Mai réhabilité ? ou pas ?

— Ecrit le jeudi 1 mars 2018 dans la rubriqueHistoire”.

Ce soir 1er mars 2018,

une intéressante chronique de Laurent Joffrin, dans Libération,

intitulée Mai Réhabilité.

La voici :

C’est un pavé dans la mare nostalgico-réac : Mai 68, contre toute attente zemmourienne, est populaire. Dans un sondage publié par le Nouveau Magazine littéraire, qui défend courageusement la culture progressiste malmenée de toutes parts, on apprend que 79% des personnes interrogées pensent que Mai 68 a eu des conséquences positives _ bien que très générale (et vague), la formule comporte du sens. Après tant de philippiques, de dénonciations, de pseudo-démythifications _ à la Luc Ferry et consorts _, le chiffre apporte un démenti cinglant aux procureurs de la révolte. A bien y réfléchir, cette surprise _ voilà _ s’explique. Il faut pour la comprendre, revenir à la réalité _ historique, en son contexte très précis _ de la révolte, et non aux interprétations cacophoniques qui ont fleuri depuis.

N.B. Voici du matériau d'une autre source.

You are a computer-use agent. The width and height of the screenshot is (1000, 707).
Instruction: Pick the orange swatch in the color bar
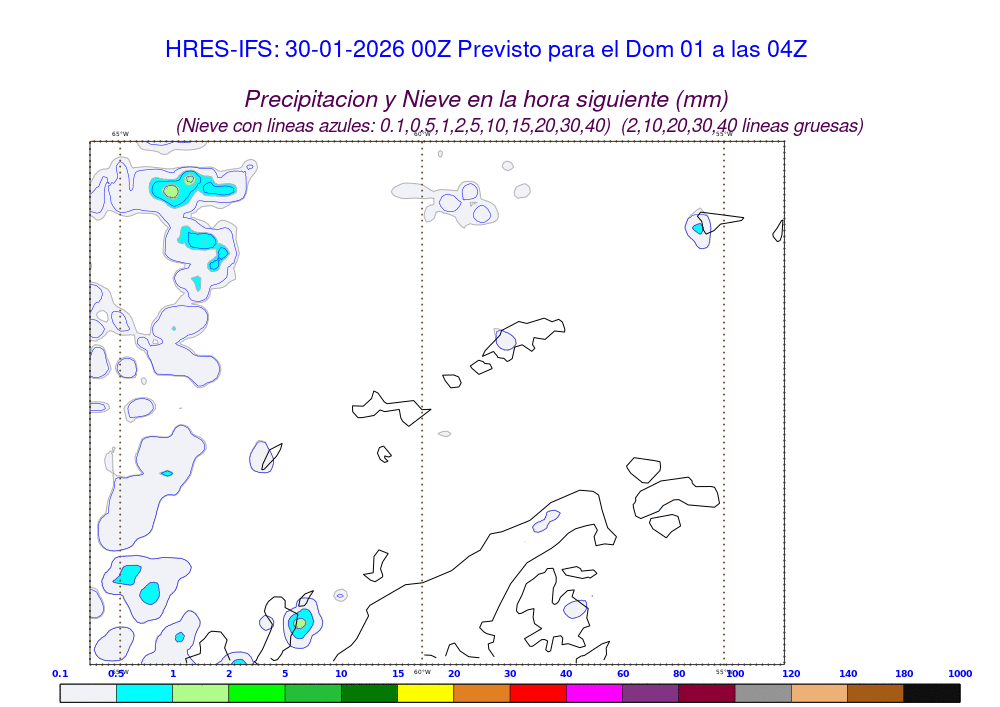tap(482, 692)
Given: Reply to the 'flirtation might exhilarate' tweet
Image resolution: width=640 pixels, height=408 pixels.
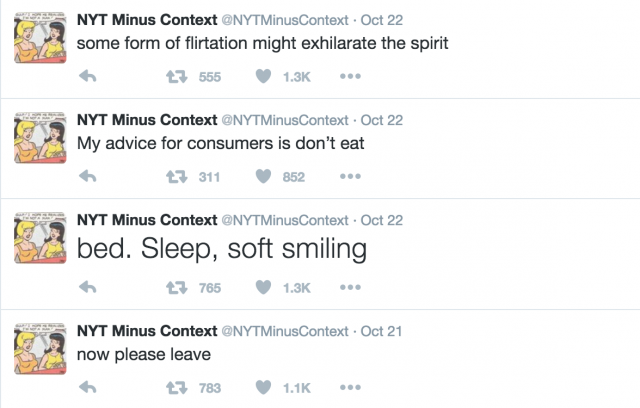Looking at the screenshot, I should tap(87, 76).
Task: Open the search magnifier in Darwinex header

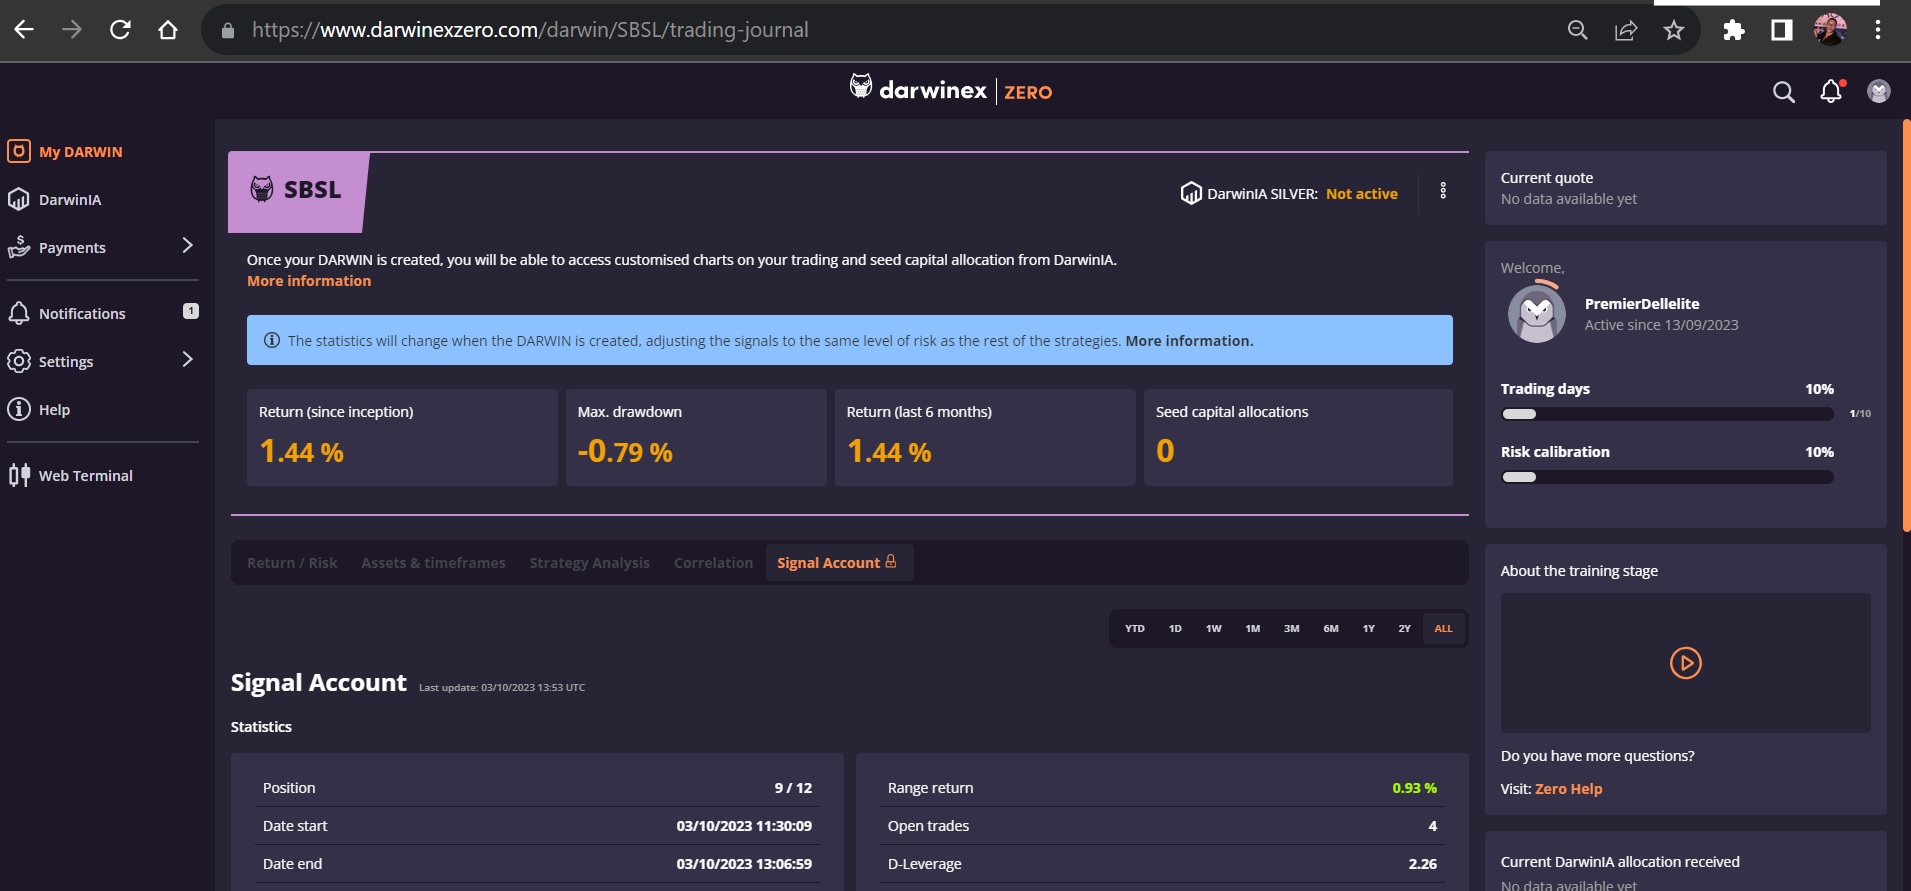Action: [1783, 92]
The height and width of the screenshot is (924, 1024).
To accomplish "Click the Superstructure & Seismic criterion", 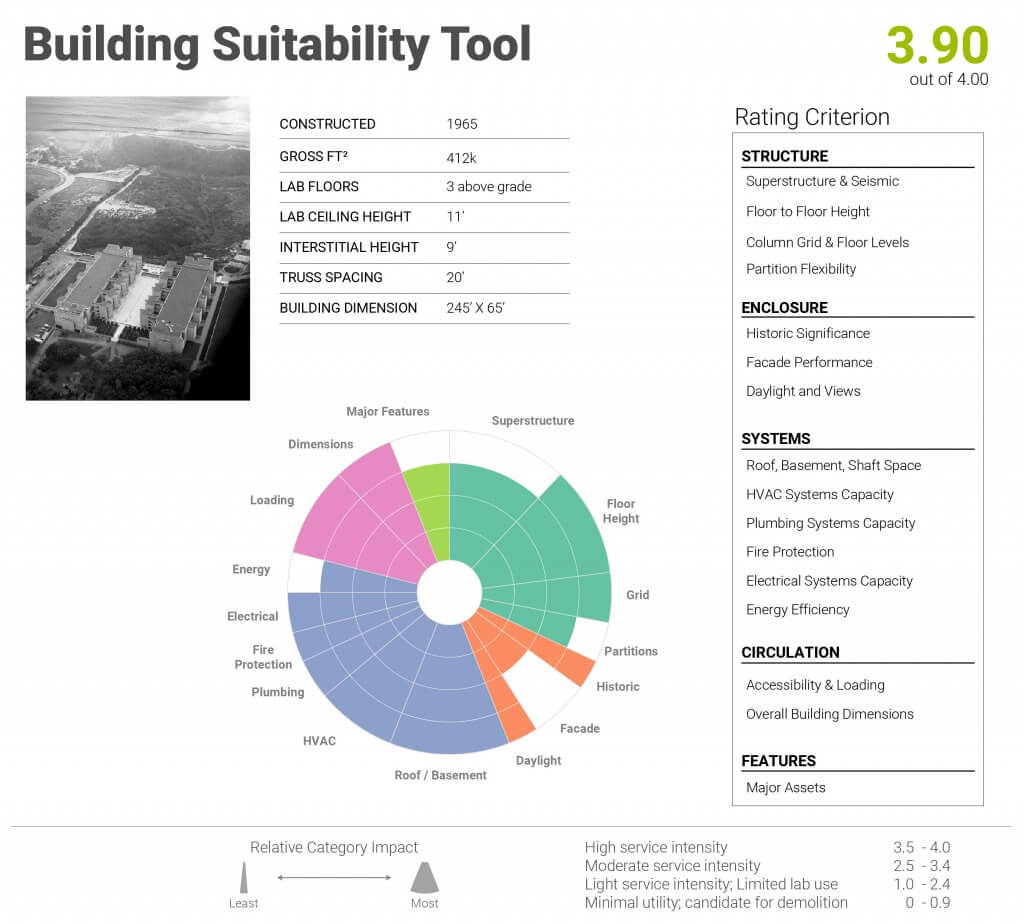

Mai fut une révolte culturelle à l’origine : la jeune génération, étudiante, d’abord, ouvrière ensuite, ne supportait plus les coutumes autoritaires et les préjugés surannés qui dominaient la société française _ en effet. Comme personne ne souhaite, en fait, y revenir _ à cette situation -là d’avant… _, en dehors que quelques éditorialistes passéistes _ proprement réactionnaires _, la libération des mœurs et le refus des hiérarchies autoritaires ont été massivement ratifiés par les Français _ il le semble.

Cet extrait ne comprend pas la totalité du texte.